This company ran into financial trouble and was reorganized in 1918 as the Kwaishinsha Company, Ltd., which produced a small, sports-type two-seater that became the “son of DAT,” or Datson. However, the English letter combination S-O-N as pronounced in Japanese sounds like an expression for losing money, and it seems to have been important to have a name for the car that could be spelled in English. At any rate the difficulty was resolved by changing “son” to “sun,” which has a good connotation in both English and Japanese.
Production remained very limited, and after the disastrous earthquake of 1923, which destroyed many of Japan’s automobile factories, the DAT firm found it necessary to merge with the Jitsuyo Jidosha Seizo (Practical Automobile Manufacturing) Company as the DAT Jidosha Seizo Company, Ltd.

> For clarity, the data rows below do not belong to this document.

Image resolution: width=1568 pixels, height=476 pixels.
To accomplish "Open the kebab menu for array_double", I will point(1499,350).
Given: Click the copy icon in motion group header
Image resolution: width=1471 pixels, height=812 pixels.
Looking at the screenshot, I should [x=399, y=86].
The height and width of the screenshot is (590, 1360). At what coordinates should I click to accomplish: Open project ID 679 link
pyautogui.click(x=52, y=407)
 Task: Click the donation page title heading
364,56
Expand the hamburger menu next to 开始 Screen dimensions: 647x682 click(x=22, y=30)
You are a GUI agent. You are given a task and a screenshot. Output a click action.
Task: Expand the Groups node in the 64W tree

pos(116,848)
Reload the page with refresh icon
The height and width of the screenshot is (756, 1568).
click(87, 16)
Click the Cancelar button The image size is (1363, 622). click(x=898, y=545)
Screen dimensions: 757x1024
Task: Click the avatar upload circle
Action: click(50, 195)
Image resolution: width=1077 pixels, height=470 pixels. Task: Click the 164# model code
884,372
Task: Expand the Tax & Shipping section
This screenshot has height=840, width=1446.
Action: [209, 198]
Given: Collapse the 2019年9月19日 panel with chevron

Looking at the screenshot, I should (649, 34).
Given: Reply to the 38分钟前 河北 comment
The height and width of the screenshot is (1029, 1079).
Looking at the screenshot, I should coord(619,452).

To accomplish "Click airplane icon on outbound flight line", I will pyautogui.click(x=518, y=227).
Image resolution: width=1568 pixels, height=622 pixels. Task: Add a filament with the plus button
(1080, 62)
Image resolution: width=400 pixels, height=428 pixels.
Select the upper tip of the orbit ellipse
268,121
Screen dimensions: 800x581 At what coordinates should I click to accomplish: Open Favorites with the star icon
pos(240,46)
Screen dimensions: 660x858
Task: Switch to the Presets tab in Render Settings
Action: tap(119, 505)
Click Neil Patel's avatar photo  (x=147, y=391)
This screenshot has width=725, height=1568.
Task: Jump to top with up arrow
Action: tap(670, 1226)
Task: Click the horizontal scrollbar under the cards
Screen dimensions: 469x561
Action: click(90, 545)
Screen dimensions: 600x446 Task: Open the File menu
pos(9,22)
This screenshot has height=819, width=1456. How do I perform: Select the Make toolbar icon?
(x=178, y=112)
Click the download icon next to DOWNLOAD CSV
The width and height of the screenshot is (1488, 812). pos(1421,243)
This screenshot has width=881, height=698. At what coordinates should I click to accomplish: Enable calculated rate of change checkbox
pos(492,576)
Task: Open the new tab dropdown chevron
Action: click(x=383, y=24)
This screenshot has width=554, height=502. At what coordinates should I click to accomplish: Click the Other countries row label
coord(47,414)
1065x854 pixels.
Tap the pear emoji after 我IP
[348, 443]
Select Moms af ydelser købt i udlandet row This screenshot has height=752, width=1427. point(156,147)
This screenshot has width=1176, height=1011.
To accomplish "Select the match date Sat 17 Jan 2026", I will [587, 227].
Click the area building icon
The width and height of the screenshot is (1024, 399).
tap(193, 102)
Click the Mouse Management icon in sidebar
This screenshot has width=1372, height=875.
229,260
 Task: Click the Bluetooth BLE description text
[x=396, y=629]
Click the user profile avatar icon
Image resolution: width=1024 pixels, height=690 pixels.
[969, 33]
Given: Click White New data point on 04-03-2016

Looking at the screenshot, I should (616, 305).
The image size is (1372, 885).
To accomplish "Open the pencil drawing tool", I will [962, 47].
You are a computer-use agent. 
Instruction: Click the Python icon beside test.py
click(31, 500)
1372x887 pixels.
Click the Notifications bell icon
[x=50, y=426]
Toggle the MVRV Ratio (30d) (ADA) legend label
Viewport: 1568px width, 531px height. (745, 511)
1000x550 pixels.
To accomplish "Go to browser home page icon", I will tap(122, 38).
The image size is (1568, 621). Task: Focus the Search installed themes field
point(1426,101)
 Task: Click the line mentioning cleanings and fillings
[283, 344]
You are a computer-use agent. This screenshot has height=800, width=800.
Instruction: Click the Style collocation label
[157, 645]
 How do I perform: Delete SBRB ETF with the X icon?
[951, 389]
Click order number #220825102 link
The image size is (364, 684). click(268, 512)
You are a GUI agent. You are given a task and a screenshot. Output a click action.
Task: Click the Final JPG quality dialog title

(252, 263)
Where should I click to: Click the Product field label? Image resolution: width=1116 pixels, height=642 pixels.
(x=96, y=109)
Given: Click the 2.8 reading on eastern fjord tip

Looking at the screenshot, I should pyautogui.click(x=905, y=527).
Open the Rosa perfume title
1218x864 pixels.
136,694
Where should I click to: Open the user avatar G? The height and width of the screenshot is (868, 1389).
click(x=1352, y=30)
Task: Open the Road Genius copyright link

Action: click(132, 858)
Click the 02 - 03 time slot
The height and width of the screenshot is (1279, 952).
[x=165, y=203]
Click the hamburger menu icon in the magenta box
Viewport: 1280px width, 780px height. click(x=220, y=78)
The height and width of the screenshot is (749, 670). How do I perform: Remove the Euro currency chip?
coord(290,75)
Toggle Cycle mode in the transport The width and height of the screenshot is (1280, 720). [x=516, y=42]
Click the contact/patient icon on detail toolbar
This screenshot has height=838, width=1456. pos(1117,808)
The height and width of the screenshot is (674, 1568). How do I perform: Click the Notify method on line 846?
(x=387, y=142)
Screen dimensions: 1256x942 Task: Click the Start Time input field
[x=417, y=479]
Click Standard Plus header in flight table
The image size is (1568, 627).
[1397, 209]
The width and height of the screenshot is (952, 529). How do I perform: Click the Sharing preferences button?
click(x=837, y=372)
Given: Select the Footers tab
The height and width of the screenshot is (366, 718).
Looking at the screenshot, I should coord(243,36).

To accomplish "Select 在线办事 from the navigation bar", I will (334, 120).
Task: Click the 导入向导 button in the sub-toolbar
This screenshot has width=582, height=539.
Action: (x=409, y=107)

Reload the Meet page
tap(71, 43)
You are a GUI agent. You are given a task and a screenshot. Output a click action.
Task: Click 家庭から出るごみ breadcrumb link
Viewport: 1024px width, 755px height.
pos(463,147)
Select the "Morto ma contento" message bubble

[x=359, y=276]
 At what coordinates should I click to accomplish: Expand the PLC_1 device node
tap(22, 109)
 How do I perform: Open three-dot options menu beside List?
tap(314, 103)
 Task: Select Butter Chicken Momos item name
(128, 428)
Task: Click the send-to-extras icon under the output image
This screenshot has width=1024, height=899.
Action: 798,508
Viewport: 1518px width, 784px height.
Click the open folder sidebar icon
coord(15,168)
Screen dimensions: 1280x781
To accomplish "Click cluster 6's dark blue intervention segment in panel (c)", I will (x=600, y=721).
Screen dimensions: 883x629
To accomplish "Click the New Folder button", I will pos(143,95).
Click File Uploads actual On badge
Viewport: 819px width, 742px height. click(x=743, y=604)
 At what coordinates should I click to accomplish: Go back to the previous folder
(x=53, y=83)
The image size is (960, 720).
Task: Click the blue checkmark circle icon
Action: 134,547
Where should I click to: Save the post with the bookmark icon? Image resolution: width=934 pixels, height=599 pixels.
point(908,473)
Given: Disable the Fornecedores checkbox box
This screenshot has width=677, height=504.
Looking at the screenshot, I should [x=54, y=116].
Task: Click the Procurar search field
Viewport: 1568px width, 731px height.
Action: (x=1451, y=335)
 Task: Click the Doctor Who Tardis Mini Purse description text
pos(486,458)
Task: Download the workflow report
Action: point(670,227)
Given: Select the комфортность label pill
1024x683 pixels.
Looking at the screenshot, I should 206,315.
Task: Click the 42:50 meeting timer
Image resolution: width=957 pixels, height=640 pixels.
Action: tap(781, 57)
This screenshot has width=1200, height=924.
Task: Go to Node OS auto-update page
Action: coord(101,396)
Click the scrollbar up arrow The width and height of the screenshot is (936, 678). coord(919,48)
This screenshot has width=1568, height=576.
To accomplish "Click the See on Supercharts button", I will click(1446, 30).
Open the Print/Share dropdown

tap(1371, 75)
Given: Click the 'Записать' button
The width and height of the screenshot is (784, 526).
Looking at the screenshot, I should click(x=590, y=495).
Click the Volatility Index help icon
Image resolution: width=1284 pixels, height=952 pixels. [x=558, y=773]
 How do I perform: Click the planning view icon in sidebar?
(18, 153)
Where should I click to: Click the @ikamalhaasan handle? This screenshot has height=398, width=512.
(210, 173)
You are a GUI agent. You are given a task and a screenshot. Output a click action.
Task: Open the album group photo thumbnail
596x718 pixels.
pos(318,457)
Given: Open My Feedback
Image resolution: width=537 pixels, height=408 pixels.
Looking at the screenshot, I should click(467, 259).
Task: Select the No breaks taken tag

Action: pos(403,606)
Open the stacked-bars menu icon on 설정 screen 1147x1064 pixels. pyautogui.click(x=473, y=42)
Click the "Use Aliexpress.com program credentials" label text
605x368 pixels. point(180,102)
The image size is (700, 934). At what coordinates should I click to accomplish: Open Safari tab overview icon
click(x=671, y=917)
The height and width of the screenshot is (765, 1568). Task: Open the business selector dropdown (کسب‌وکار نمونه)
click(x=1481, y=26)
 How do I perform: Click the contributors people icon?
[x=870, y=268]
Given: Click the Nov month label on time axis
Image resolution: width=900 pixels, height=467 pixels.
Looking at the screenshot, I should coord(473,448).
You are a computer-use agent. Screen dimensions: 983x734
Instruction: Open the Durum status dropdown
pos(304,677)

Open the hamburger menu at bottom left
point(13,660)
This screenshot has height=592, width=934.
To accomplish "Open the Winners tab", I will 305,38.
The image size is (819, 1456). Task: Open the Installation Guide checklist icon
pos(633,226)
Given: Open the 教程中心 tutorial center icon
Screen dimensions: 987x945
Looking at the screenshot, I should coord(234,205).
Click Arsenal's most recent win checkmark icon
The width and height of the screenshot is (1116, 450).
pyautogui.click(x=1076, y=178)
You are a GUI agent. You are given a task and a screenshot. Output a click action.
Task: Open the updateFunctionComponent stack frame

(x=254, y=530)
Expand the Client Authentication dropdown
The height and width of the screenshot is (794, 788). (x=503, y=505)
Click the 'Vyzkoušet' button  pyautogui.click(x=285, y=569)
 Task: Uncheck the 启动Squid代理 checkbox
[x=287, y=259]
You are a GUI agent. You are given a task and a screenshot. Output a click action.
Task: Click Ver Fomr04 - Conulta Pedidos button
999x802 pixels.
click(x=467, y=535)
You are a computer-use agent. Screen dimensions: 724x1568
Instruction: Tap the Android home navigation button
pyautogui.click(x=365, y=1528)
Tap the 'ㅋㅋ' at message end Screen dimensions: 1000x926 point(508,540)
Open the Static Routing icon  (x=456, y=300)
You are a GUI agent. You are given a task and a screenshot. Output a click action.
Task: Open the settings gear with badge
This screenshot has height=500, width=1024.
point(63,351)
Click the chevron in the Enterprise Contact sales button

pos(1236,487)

The merger was effective in 1926. The combined company was still small, but in 1932 it introduced a new Datsun line, a small car with a 500cc engine, which marked the beginning of regular, continuous production of motor vehicles carrying the Datsun name.
In 1933, the DAT Jidosha Seizo Company underwent a reorganization and a year after that was renamed Nissan Motor Company, Ltd. (Japan Industries), with a capital of 10 million yen. Between then and 1938, when passenger car production stopped, Nissan made its first standard-size automobiles, introduced mass-production techniques, and shipped out its first few exports.